• _WHAT IS NEEDED_
Whenever a line in this data holds the word "more", report that line in full.

(Data excerpts)
-*-
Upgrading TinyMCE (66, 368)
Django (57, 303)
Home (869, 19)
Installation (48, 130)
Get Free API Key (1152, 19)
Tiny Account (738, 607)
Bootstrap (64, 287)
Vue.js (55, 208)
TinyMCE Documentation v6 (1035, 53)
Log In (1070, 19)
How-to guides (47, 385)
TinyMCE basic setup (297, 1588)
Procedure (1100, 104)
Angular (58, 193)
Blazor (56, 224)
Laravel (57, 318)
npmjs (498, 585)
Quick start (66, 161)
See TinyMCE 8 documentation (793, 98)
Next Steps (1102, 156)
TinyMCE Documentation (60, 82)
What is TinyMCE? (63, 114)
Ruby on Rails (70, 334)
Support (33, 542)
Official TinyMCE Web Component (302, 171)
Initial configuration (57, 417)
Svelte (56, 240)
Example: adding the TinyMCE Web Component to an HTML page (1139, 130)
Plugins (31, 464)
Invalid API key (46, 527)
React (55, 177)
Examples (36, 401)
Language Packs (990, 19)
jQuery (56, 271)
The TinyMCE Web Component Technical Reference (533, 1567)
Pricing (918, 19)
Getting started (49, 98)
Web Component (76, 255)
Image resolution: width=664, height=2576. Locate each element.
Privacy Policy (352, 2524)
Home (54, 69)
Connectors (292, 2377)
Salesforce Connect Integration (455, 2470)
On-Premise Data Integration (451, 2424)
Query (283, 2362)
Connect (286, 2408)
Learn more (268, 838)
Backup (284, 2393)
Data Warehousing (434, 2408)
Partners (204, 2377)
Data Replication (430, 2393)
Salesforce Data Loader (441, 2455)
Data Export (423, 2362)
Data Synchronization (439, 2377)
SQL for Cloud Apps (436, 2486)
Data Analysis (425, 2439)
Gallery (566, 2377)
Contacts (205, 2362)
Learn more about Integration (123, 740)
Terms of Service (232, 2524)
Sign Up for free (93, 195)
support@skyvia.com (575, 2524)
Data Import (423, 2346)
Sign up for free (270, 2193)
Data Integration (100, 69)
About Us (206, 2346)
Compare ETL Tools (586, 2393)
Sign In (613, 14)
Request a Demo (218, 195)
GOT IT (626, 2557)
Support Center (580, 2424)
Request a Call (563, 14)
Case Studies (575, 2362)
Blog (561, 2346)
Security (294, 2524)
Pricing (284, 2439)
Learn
-*-
• _TASK SOLUTION_
Learn more (268, 838)
Learn more about Integration (123, 740)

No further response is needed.